In the records below, from the line with "The height and width of the screenshot is (1496, 744)." up to and including the line with "click(177, 43)", change "bookmark" to "shortcut" and leave everything else as it is. Give back only those lines, without the pictures.

* Start Input rows *

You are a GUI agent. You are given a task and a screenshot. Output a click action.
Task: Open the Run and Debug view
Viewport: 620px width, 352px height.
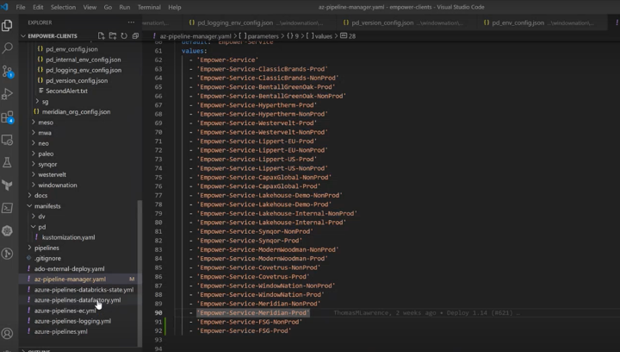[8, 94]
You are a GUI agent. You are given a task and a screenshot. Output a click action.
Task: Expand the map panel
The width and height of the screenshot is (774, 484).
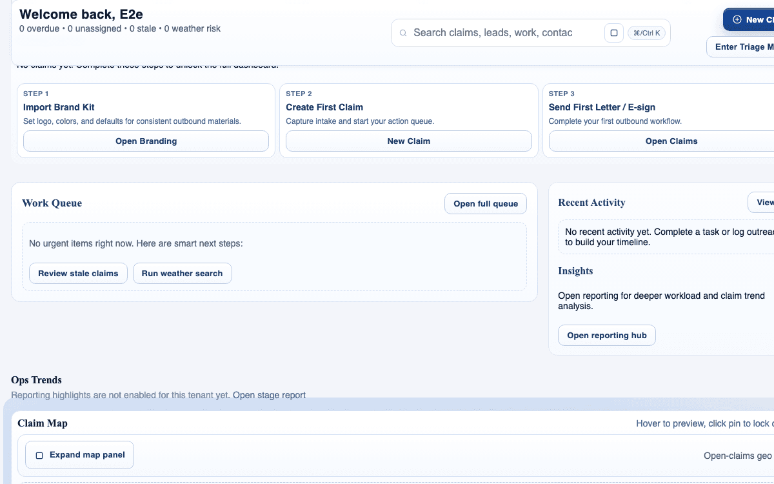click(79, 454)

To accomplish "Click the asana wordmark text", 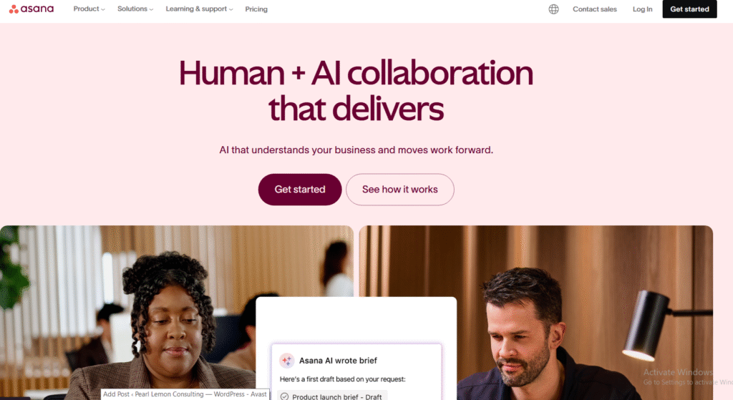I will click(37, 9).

* End Input rows *
* Start Input rows *

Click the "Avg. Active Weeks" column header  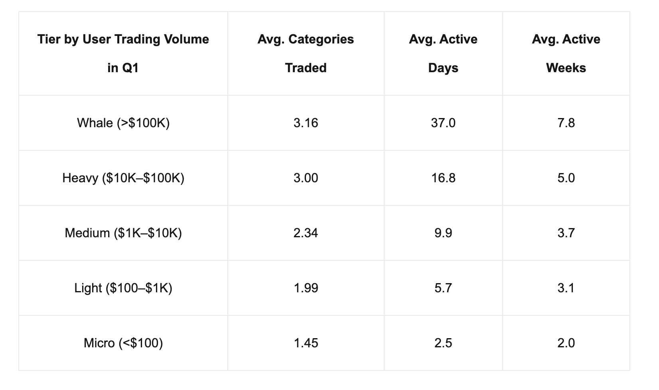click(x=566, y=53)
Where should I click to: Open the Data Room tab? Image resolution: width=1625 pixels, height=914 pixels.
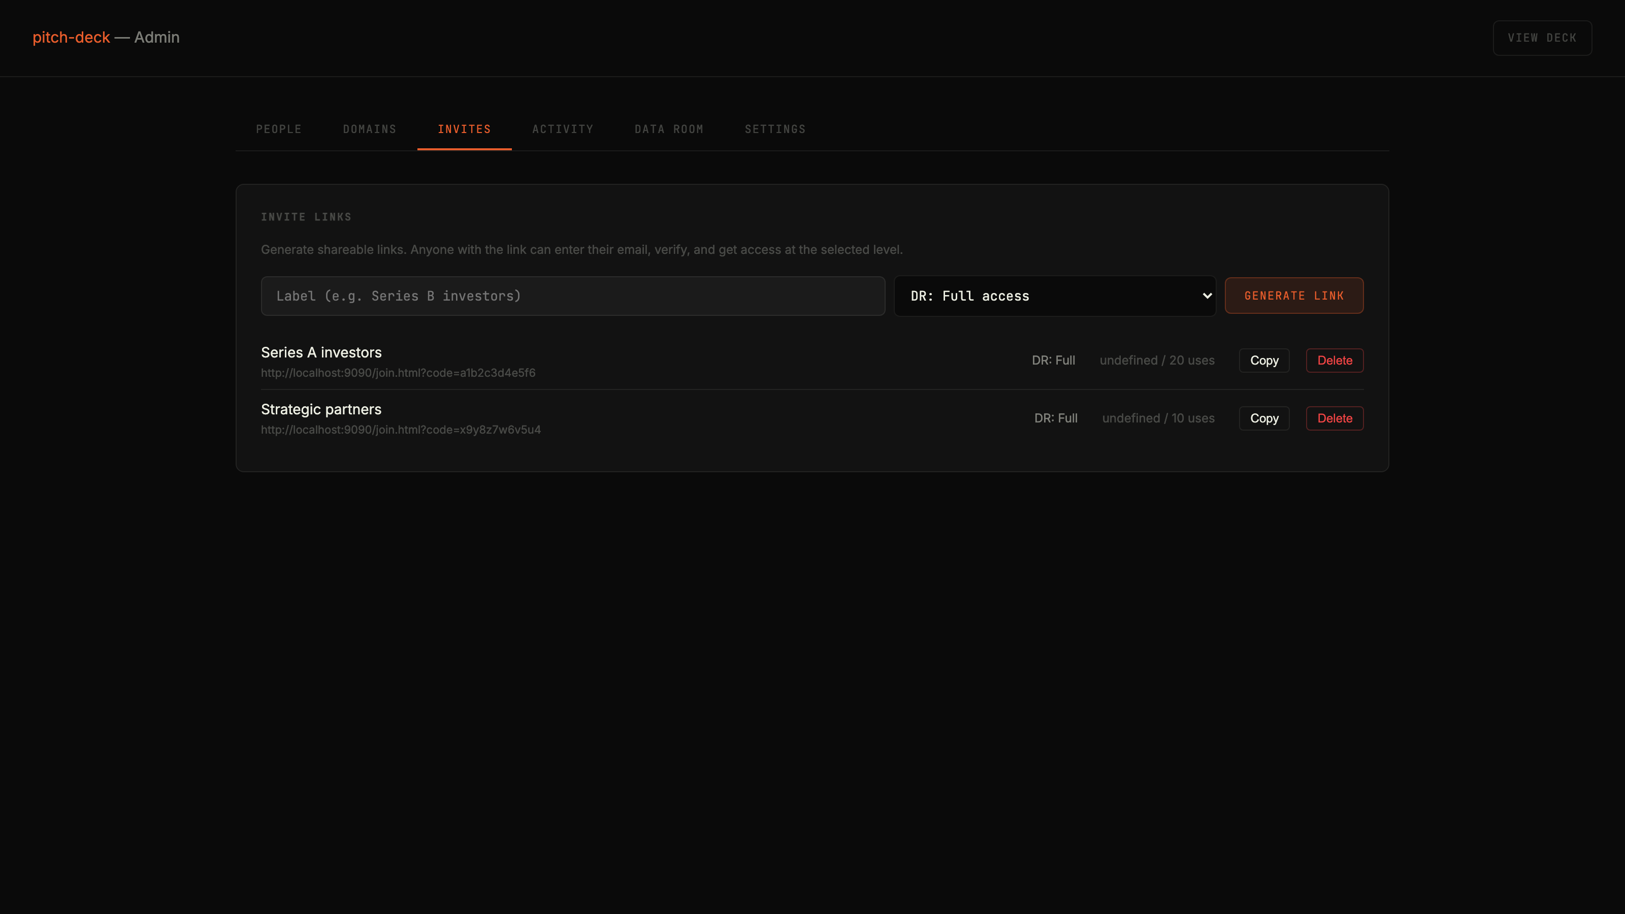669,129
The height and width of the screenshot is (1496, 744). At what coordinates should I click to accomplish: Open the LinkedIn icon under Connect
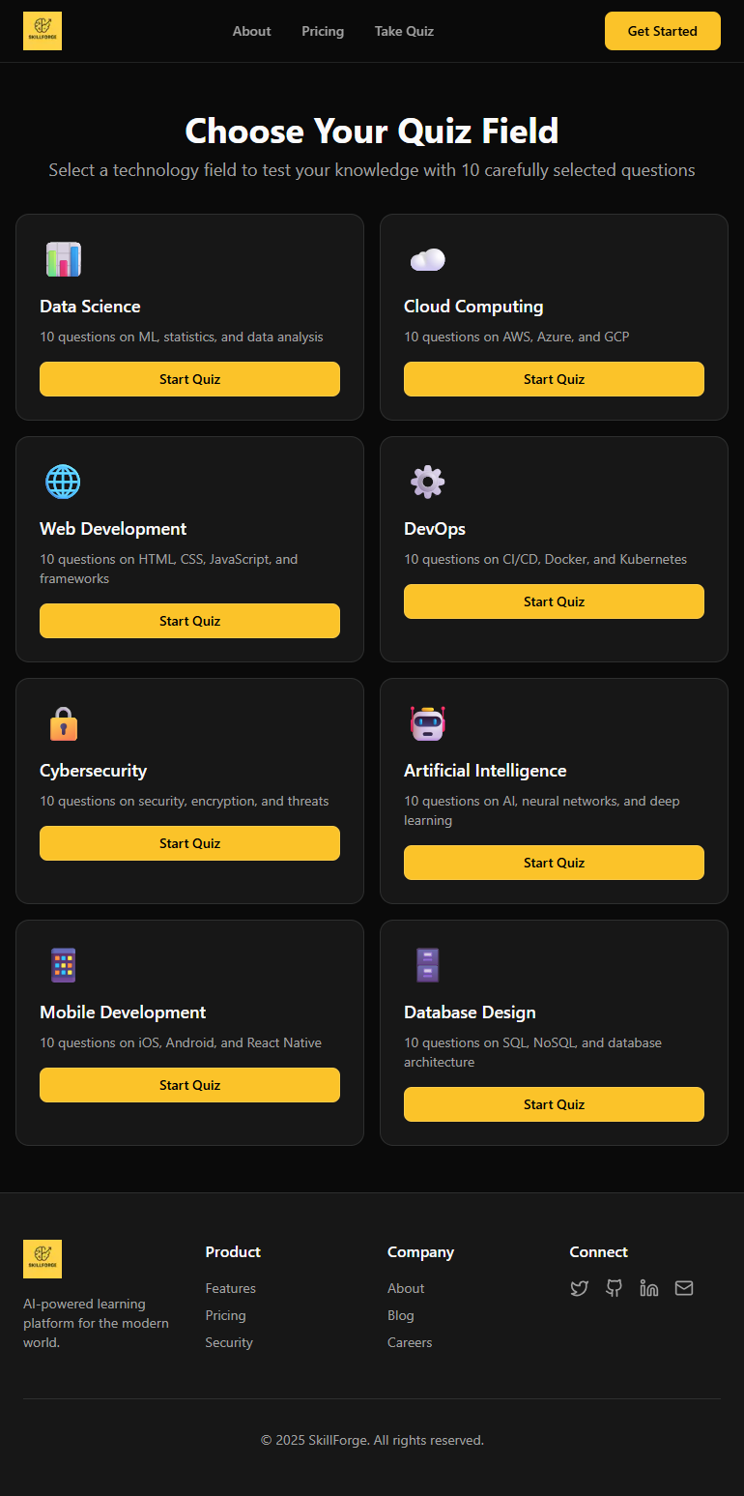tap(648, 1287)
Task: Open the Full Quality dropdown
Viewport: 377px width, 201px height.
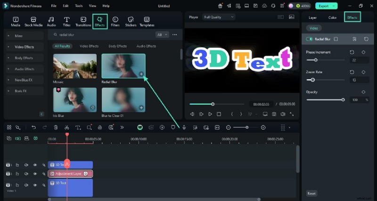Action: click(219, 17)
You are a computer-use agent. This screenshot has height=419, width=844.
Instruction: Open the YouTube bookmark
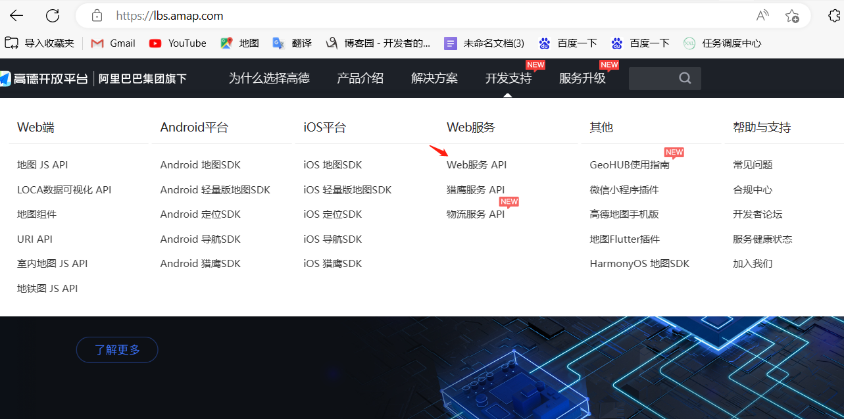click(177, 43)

* End Input rows *
* Start Input rows *

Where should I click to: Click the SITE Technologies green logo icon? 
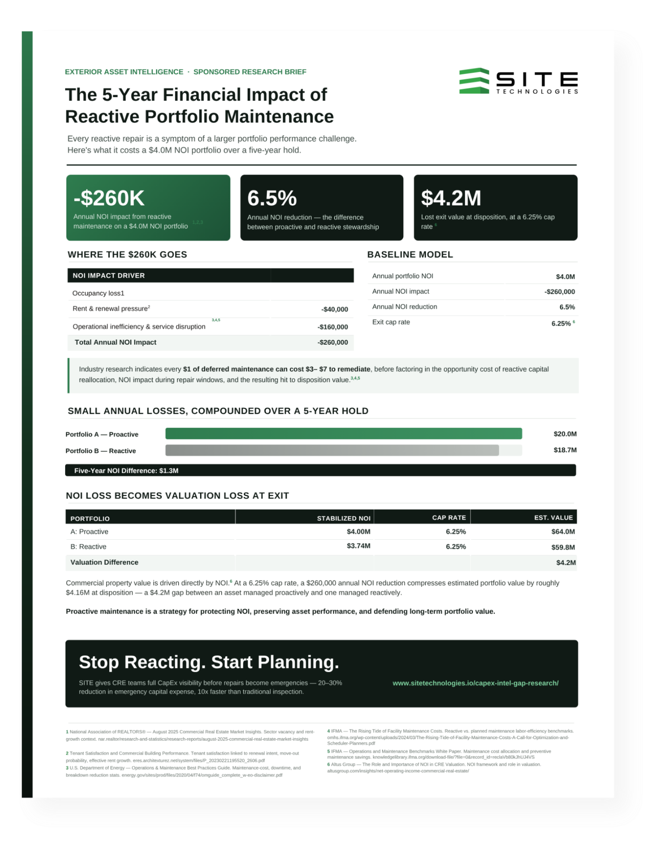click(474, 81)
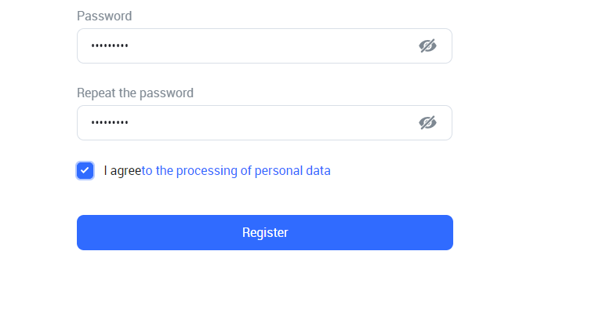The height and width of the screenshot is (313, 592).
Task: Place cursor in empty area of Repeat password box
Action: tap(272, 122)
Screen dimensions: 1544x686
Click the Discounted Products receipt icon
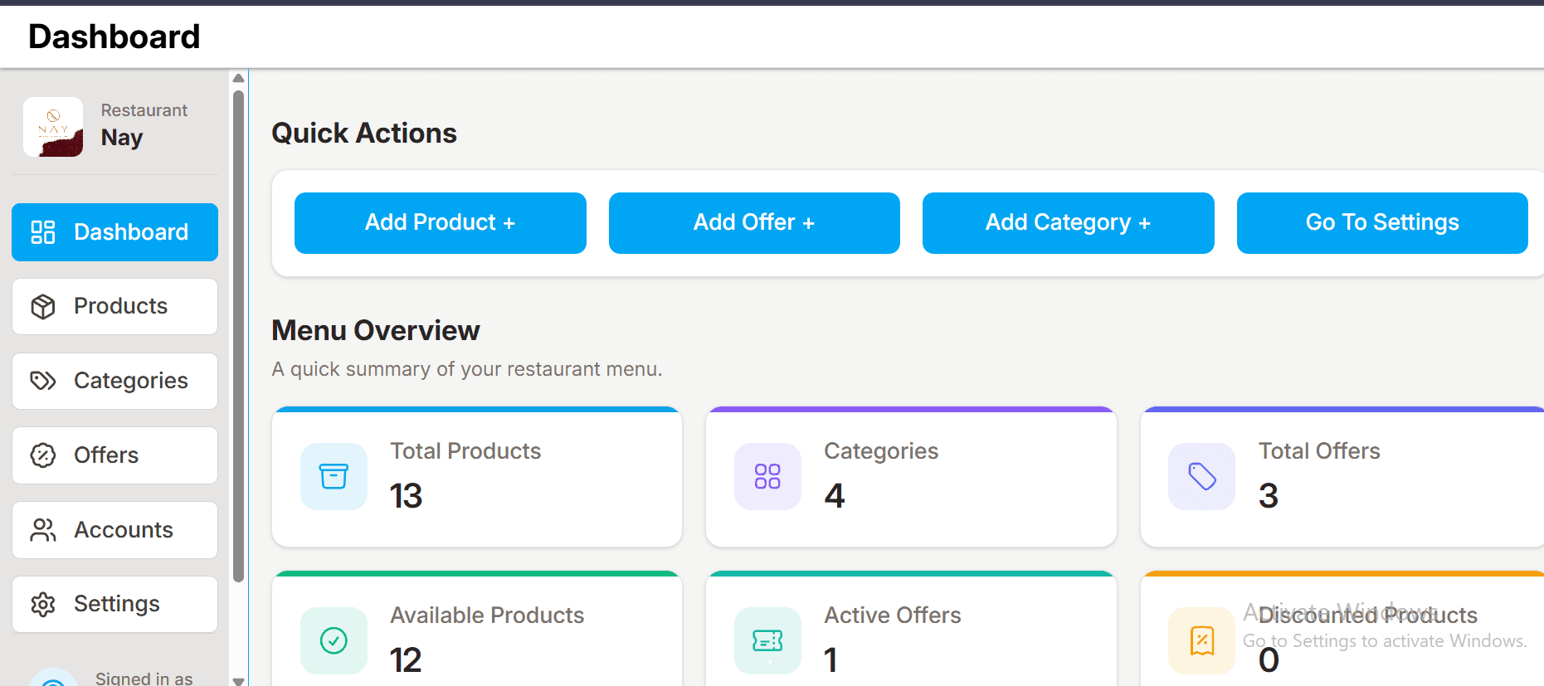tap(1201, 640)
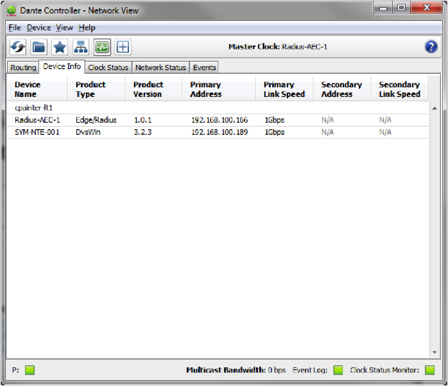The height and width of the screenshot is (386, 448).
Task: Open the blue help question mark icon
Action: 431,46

* End Input rows *

* Solution for this task:
The height and width of the screenshot is (1496, 744). At what coordinates should I click to accomplish: Open the LinkedIn icon under Connect
tap(648, 1287)
Task: Open the Full Quality dropdown
Viewport: 377px width, 201px height.
Action: click(219, 17)
You are a computer-use agent. This screenshot has height=419, width=844.
Instruction: Open the YouTube shortcut
click(177, 43)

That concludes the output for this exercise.